• **What you will do**: State whether each statement below agrees with the game recap that follows, answering yes or no and quoting the deciding words of the recap exactly: (a) Washington State won three games in the previous season; (b) Damante Horton intercepted three passes in the USC game; (c) the Cougars converted more than half of their third-down attempts.

** Start of Document passage **

In one of the most bizarre games of the Week 2 schedule, Washington State upset USC 10-7 in a sloppy game from start to finish.
Neither offense could get going, there were numerous penalties from both teams and it was the Cougars defense that made the biggest plays when it counted most to pull off the shocking victory.
But what did this game teach us?
Well, besides the fact that USC has major concerns and Washington State isn't as bad as most thought, there was a lot to take away from this poorly played game.
Win or lose, USC shouldn't be a ranked team.
The Trojans barely knocked off Hawaii in the season opener and now lost to Washington State, a school that won three games last season.
USC began the season ranked simply off of its name, and was then given the benefit of the doubt in a close contest against the Warriors. However, this loss was beyond pathetic and proves that USC is no longer the powerhouse it used to be.
The talent is still there, but that's not amounting to much at the moment.
Washington State isn't a Pac-12 contender by a long shot, but it is a team that can help determine who make it to the conference championship.
The defense was incredibly physical and all over the talented USC wide receivers. While a lack of production should be blamed on poor play-calling and lousy quarterback play, the Cougars also did a good job of holding their own. They were quick to the ball, made plays when they had to and did a solid job of tackling.
With Mike Leach at head coach, the offense should only improve. And remember, not every Pac-12 team has a defense as talented as USC's.
Washington State nearly upset Auburn and now beat USC. The rest of the Pac-12 shouldn't consider this team an easy win.
Damante Horton made a name for himself in Washington State's victory.
The senior cornerback, who had four interceptions as a sophomore, had two picks in this game, including one that was returned 70 yards for a touchdown. Horton did a nice job of blanketing the USC wide receivers, but he also did a wonderful job of playing the ball and taking advantage of badly timed passes.
This was an ugly game, but it's the team that makes the most plays that usually wins. Horton game up with two difference-making plays and should be given the majority of the credit for this victory.
The one thing USC fans can be proud of is its defense.
The Trojans held Washington State to only 12 first downs, 222 total yards and forced three turnovers. The defensive pressure consistently got to quarterback Connor Halliday, and the secondary made plenty of plays on the ball.
The Cougars converted only five of 15 third-down attempts and were forced to punt six times.
This loss shouldn't be blamed on the defense, a unit that will give USC a fighting chance once heading into the heart of the Pac-12 schedule.
Silas Redd, who?
The senior running back missed his second straight game due to a knee injury, but he wasn't missed in a losing effort. Running back Tre Madden was the only bright spot for the Trojans offense, carrying the ball 32 times for 151 yards. He consistently moved the chains and showed that he has what it takes to be the workhorse running back for this offense.

** End of Document passage **
** Start of Extracted records **

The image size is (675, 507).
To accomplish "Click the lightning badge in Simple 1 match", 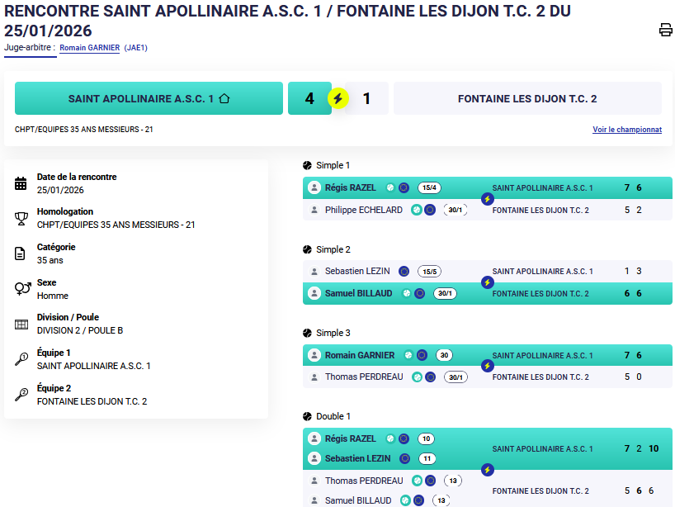I will (487, 199).
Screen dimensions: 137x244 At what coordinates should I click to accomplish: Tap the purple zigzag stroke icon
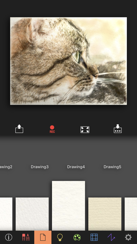(x=111, y=237)
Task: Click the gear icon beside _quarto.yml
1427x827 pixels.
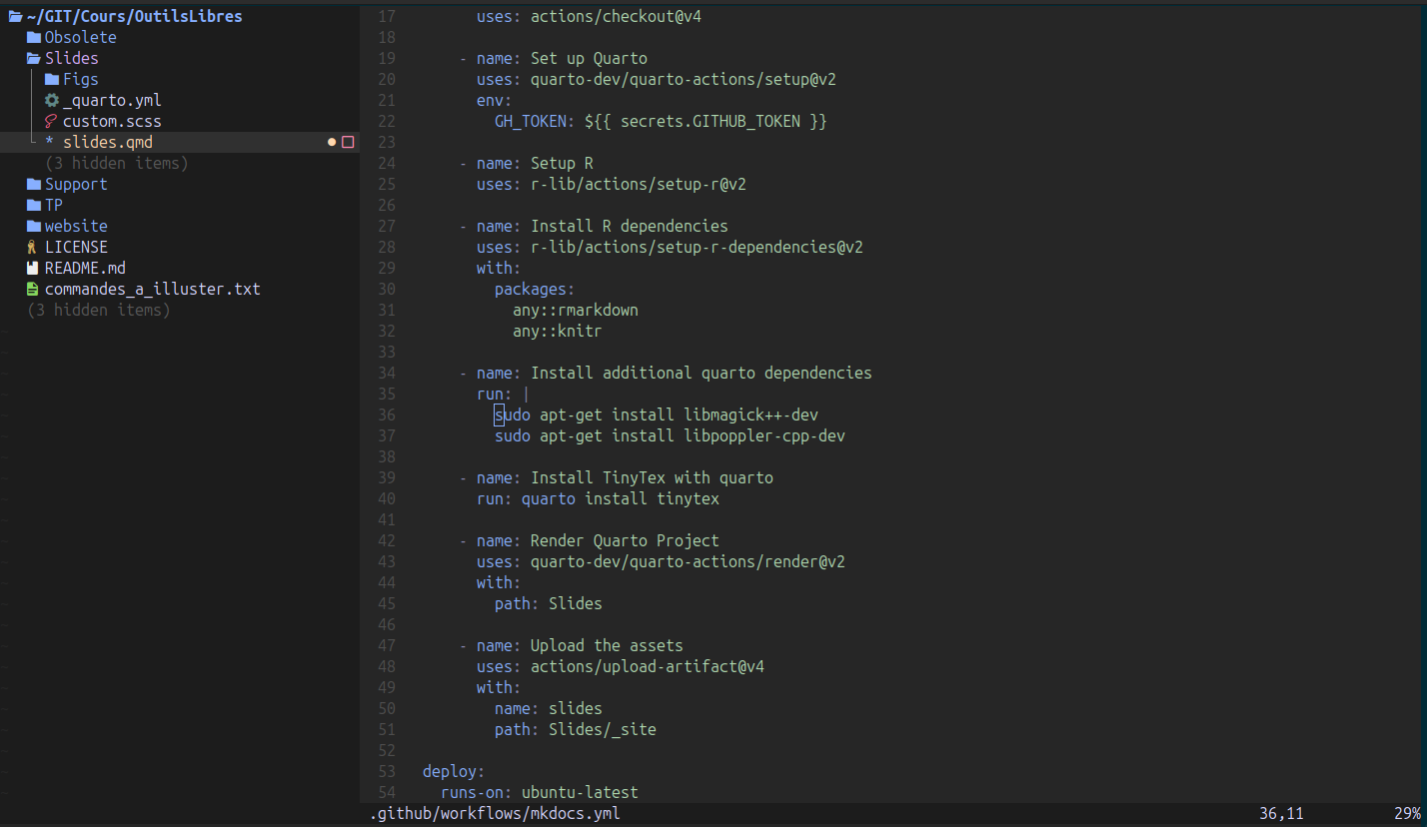Action: coord(52,101)
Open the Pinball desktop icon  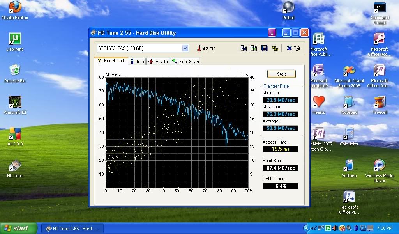(288, 7)
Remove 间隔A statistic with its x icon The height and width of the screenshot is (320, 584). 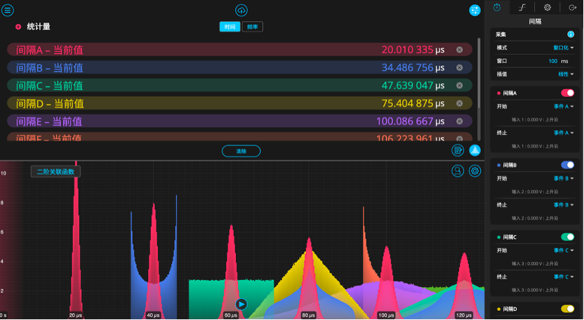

** End of Extracted records **

• **The completed task**:
(a) Yes: "a school that won three games last season."
(b) No: "had two picks in this game."
(c) No: "The Cougars converted only five of 15 third-down attempts."